-------- DATA TO USE --------
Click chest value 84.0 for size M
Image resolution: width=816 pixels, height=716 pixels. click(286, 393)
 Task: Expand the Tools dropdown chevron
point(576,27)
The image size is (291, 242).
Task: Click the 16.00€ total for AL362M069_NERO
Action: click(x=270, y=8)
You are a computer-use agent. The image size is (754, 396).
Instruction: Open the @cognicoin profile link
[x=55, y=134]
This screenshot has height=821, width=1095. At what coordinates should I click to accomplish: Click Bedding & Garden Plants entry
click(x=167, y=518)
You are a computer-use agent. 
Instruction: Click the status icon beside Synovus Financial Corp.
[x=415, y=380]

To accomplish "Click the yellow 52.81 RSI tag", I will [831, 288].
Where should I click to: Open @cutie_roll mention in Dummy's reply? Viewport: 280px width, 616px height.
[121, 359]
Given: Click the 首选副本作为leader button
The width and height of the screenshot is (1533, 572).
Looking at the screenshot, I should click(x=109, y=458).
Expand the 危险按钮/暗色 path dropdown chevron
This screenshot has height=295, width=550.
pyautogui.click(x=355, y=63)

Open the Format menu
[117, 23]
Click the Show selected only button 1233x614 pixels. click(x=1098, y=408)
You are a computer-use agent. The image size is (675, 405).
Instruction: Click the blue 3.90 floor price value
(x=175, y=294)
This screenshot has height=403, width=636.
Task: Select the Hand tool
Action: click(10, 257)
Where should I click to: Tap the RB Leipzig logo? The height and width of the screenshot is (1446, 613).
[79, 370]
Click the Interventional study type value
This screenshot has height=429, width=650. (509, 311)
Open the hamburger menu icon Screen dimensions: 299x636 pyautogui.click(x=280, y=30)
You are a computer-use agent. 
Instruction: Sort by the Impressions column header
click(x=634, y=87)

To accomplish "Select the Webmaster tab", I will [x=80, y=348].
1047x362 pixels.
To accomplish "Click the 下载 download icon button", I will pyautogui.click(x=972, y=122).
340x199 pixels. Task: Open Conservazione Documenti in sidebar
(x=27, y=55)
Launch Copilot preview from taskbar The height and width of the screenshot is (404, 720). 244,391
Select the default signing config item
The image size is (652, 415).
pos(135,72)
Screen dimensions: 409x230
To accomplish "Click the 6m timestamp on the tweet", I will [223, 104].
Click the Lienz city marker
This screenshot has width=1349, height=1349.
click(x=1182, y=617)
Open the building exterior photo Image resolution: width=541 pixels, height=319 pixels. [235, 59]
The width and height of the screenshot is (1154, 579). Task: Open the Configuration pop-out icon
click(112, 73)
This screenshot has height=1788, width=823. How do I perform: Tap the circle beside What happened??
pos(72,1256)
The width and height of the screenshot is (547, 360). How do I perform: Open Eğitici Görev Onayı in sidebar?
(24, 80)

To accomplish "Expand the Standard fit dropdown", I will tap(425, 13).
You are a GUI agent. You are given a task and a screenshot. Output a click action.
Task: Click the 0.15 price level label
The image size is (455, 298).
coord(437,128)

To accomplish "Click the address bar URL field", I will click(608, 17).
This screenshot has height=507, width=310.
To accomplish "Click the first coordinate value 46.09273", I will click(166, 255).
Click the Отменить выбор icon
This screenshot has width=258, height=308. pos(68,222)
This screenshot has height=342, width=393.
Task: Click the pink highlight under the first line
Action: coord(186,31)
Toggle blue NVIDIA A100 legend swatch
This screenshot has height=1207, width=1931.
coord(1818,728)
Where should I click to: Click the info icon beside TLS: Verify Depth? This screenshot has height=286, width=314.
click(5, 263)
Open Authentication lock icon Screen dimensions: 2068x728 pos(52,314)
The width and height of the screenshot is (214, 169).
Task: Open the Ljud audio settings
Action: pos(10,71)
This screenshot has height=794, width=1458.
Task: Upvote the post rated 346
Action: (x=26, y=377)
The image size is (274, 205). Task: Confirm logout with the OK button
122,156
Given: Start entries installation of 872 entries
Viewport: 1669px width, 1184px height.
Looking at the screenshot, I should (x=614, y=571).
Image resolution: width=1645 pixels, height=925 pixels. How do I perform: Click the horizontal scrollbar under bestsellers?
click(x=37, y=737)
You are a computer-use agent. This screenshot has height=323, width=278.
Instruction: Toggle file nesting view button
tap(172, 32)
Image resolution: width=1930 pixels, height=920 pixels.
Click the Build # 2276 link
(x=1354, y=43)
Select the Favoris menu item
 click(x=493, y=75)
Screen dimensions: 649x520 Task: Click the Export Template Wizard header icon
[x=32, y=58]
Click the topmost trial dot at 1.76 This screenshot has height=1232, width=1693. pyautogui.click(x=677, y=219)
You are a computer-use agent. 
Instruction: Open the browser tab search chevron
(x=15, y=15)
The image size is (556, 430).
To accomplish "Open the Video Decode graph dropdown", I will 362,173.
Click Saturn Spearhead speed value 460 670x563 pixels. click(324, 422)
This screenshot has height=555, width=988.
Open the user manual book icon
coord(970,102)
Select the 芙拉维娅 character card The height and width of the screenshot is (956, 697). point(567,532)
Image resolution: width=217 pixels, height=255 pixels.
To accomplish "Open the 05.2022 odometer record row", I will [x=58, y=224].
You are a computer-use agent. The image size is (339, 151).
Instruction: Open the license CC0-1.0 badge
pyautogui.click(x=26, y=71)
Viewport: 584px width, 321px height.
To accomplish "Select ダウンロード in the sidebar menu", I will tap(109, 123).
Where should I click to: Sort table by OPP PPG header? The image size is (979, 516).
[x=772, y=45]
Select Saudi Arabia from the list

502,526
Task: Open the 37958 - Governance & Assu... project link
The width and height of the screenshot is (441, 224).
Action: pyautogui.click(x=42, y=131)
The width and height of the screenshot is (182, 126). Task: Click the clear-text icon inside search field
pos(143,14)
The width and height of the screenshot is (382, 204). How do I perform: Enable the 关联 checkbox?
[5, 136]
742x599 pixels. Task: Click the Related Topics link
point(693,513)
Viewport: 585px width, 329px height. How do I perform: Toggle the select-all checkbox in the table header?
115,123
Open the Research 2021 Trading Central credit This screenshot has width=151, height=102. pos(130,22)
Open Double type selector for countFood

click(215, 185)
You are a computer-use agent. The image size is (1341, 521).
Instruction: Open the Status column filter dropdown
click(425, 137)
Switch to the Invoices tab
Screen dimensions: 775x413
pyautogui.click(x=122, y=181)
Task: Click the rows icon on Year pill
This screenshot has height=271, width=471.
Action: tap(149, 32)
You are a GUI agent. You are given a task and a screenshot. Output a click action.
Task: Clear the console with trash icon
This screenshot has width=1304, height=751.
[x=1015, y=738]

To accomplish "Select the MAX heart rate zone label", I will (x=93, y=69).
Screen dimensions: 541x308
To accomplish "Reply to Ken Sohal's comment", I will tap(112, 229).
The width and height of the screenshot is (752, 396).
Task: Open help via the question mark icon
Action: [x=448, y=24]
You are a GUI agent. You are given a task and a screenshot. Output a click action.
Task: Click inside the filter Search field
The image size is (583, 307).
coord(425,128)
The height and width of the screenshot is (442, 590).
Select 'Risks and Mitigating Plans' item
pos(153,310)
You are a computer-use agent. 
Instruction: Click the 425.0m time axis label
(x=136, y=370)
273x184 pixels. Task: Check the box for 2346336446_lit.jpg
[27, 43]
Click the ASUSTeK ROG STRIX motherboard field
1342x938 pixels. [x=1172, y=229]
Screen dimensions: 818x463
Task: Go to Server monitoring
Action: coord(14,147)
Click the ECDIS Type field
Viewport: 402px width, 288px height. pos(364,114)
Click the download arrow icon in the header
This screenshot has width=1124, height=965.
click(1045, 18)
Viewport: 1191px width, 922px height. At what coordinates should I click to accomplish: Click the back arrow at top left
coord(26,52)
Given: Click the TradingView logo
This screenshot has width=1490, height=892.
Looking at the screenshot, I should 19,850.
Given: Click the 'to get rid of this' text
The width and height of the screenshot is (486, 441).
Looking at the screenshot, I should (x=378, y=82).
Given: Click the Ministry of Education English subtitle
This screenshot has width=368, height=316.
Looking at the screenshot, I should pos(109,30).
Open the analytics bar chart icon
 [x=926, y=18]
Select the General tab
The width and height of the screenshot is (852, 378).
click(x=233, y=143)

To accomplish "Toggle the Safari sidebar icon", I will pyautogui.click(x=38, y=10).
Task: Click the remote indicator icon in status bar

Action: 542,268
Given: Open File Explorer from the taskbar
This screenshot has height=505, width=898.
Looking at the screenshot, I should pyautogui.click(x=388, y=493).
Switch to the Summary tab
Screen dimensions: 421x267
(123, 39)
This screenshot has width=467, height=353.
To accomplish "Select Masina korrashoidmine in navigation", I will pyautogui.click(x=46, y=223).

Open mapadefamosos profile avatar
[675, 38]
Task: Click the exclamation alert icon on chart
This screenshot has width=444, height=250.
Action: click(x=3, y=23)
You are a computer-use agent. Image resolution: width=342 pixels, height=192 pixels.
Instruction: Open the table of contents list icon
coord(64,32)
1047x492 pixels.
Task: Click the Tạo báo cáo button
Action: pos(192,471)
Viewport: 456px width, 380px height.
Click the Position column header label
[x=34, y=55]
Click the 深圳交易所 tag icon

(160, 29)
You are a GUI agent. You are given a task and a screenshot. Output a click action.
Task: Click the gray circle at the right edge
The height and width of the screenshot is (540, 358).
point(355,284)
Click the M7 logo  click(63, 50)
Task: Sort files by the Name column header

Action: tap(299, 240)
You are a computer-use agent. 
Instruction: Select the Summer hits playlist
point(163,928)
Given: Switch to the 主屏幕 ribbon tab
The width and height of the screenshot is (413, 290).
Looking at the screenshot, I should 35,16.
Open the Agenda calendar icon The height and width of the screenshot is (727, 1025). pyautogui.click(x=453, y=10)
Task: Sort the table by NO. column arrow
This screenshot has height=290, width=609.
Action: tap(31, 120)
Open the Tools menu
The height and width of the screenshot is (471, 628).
--------
SHORT EXERCISE —
Change "Related Topics" to "Related Articles" in the records, starting with the line with "Viewport: 584px width, 321px height." and going on through the line with "click(215, 185)", and give only those lines back with nothing else altered.

EXERCISE OUTPUT —
Viewport: 584px width, 321px height.
To accomplish "Select ダウンロード in the sidebar menu", I will tap(109, 123).
Where should I click to: Sort table by OPP PPG header? The image size is (979, 516).
[x=772, y=45]
Select Saudi Arabia from the list

502,526
Task: Open the 37958 - Governance & Assu... project link
The width and height of the screenshot is (441, 224).
Action: pyautogui.click(x=42, y=131)
The width and height of the screenshot is (182, 126). Task: Click the clear-text icon inside search field
pos(143,14)
The width and height of the screenshot is (382, 204). How do I perform: Enable the 关联 checkbox?
[5, 136]
742x599 pixels. Task: Click the Related Articles link
point(693,513)
Viewport: 585px width, 329px height. How do I perform: Toggle the select-all checkbox in the table header?
115,123
Open the Research 2021 Trading Central credit This screenshot has width=151, height=102. pos(130,22)
Open Double type selector for countFood

click(215, 185)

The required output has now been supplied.